Gaskraftwerke kosten im Vergleich zu Kernkraftwerken pro MW produzierten Strom mindestens fünfmal weniger. Das heisst auch, dass Investitionen schneller amortisiert sind als bei der kapitalintensiven Kernenergienutzung. Gaskraftwerke sind in etwa 24 Monaten gebaut und können bei Bedarf schnell ein- und auch wieder ausgeschaltet werden. Damit eignen sie sich für die Spitzenlast, wenn nicht genügend Strom aus erneuerbaren Energien vorhanden ist. Das wird sich ändern, wenn eine kostengünstige Stromspeicherung verfügbar ist, aber das braucht Zeit.

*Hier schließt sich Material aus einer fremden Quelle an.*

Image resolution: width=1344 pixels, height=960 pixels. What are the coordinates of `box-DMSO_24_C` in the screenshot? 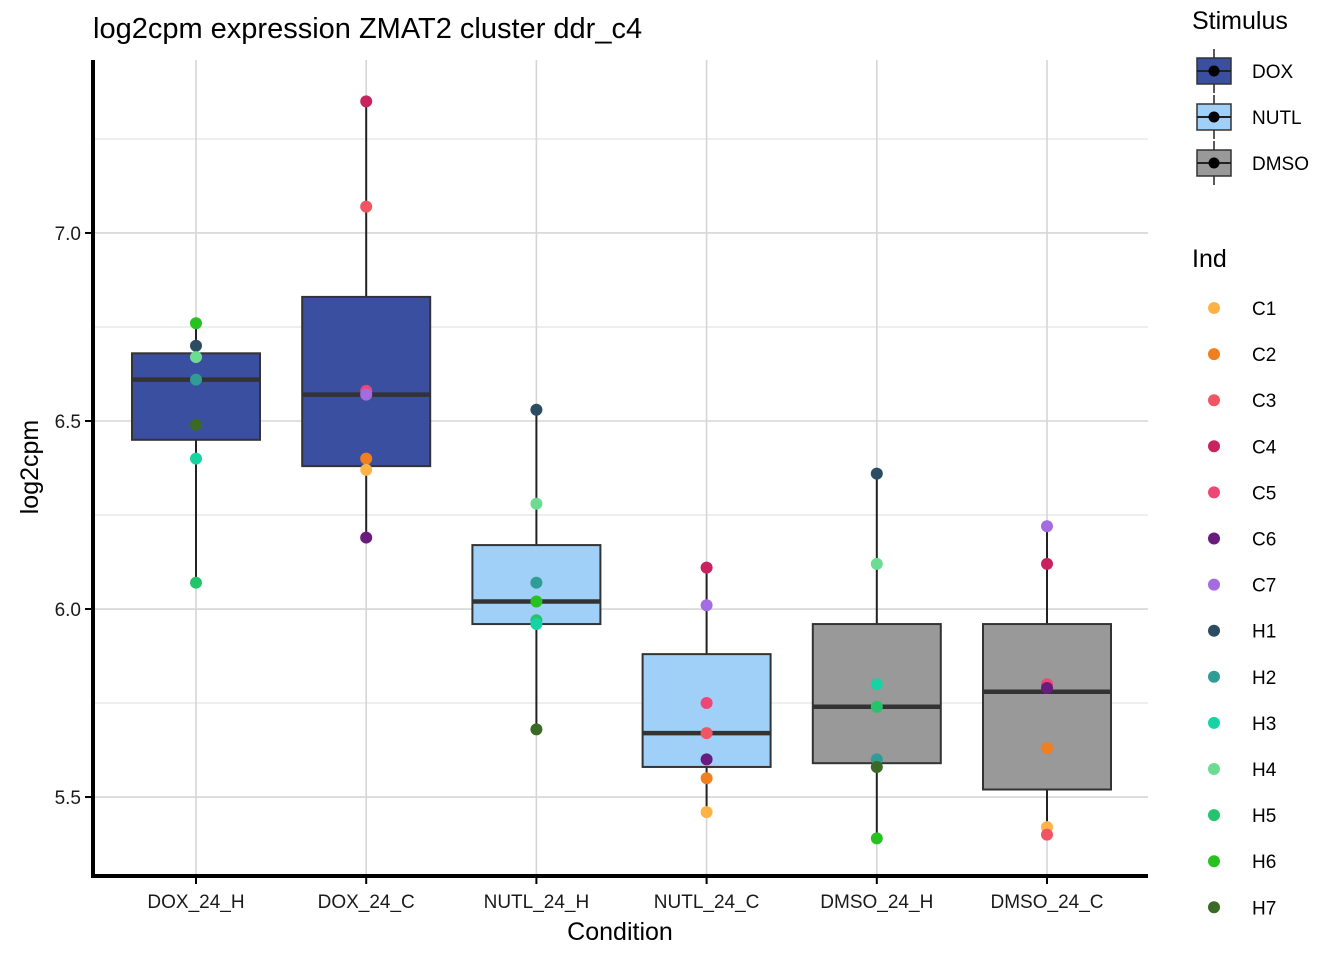 It's located at (1047, 680).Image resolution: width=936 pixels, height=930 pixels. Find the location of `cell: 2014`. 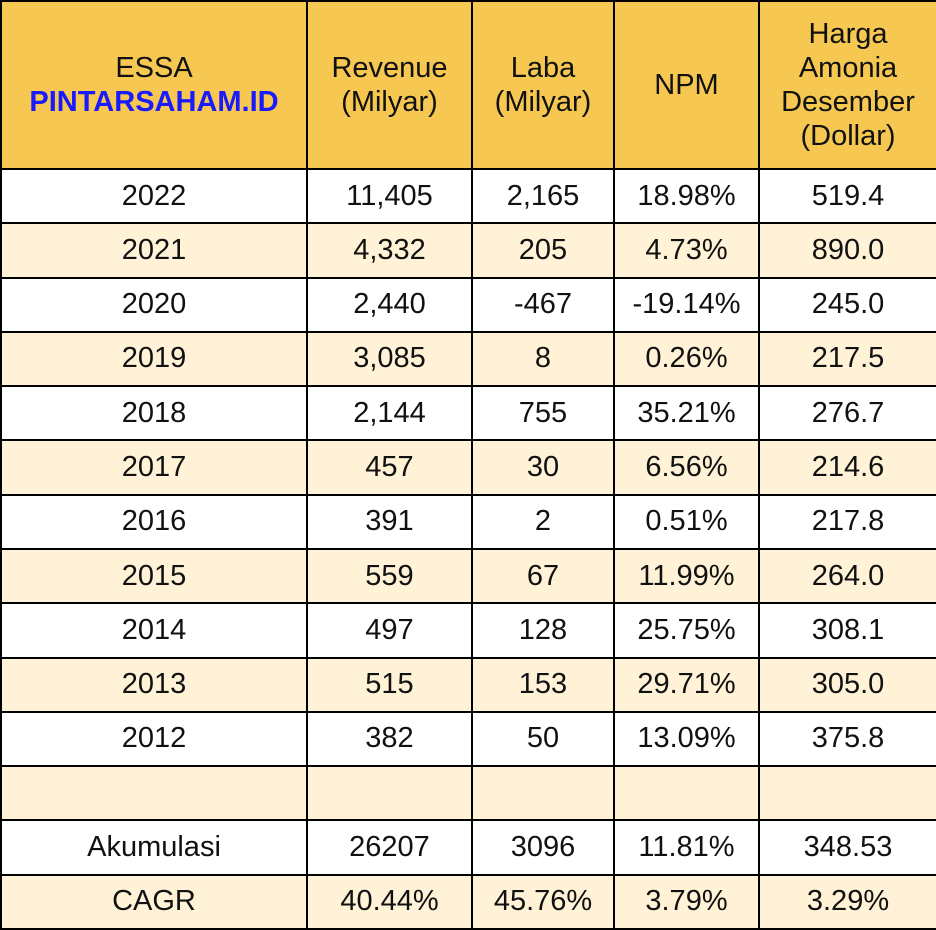

cell: 2014 is located at coordinates (154, 630).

Für Photovoltaik-Strom braucht es die Sonne, ebenso dreht die Windturbine nur dann, wenn es windet. Es geht darum, in den nächsten Jahrzehnten die richtige Balance zu finden zwischen zusätzlichen Stromimporten und dem Bau eigener Gaskraftwerke. Die Schweizer Politik, aber auch der europäische Strommarkt, werden bestimmend sein, wie diese Balance aussieht.

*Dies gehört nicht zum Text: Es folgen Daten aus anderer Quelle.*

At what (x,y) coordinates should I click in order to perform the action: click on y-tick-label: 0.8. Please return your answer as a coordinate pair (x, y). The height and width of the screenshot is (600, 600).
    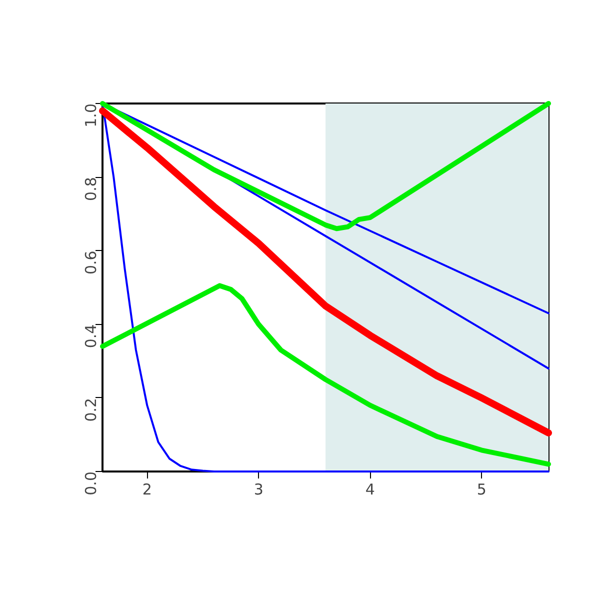
    Looking at the image, I should click on (91, 189). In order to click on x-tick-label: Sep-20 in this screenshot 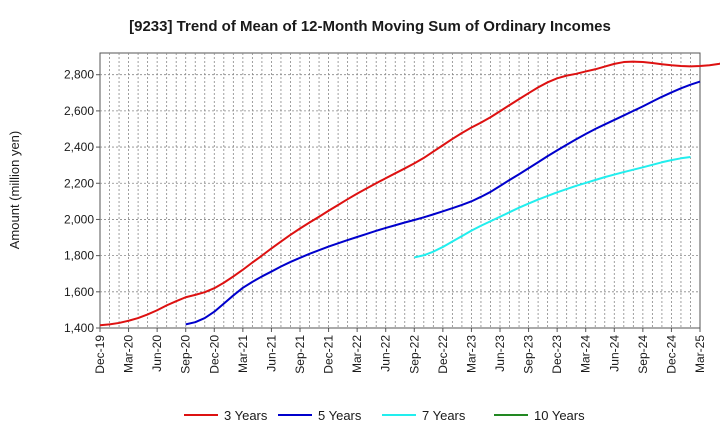, I will do `click(186, 354)`.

Wie müssen wir uns den Gaskraftwerk-Park der Zukunft vorstellen: einige wenige grosse Werke oder viele kleine oder von allem ein bisschen?
Am meisten Sinn macht wohl ein Mix davon. Die Grosswerke und die kleinen dezentralen, so genannte Wärme-Kraft-Koppelungsanlagen (WKK), haben je ihre Vor- und Nachteile. Die grossen Werke (500 Megawatt, was in etwa der Leistung eines halben AKW-Gösgen entspricht, Anm. der Redaktion) sind gut ins Netz integrierbar und können bei jedem Wetter betrieben werden. Dezentrale Anlagen liefern idealerweise Strom und Wärme fürs Quartier, entlasten das Hochspannungsnetz und können zum Beispiel mit lokal anfallender Biomasse (Biomethan aus Gülle, Holz, Abfall etc.) betrieben werden. Sie eignen sich vor allem für das Winterhalbjahr, wenn es auch Bedarf nach Heizwärme gibt.

Manövriert sich die Schweiz nicht in eine Auslandabhängigkeit, wenn sie in Zukunft Gas importieren muss aus Ländern wie Russland oder der Ukraine?
Diese Befürchtung teile ich nicht, denn unserer Einschätzung nach wird sich der internationale Gasmarkt in Zukunft weiter diversifizieren und die Abhängigkeit von einzelnen Lieferländern verringern. Vergessen wir nicht: Wir importieren heute schon Gas im Umfang von über 30 Terawatt-Stunden (TWh) fürs Heizen. Wenn, wie angenommen, drei bis vier grosse nur zeitweise laufende Gaskraftwerke gebaut werden sollten, dann entspräche dies einem zusätzlichen Import von rund 10 TWh. Mit dem Umbau des Energiesystems wird in Zukunft auch der Anteil des Gasverbrauchs fürs Heizen sinken müssen. Bis zur Mitte des Jahrhunderts werden wir insgesamt sogar weniger Gas verbrauchen als heute.

Zur Person

Konstantinos Boulouchos ist seit 2002 ordentlicher Professor und Leiter des Laboratoriums für Aerothermochemie und Verbrennungssysteme an der ETH Zürich. Er gründete 2005 das Energy Science Center (ESC) der ETH Zürich. Er war massgeblich an der Ausarbeitung der Energiestrategie der ETH Zürich von 2008 beteiligt und ist koordinierender Autor der Studie «Energiezukunft Schweiz». Boulouchos gehört zudem dem von Bundesrätin Doris Leuthard eingesetzten «Beirat für die Energiestrategie 2050» an, einem Beratungsgremium mit 18 Persönlichkeiten aus Wirtschaft, Verbänden, Kantonen und der Wissenschaft.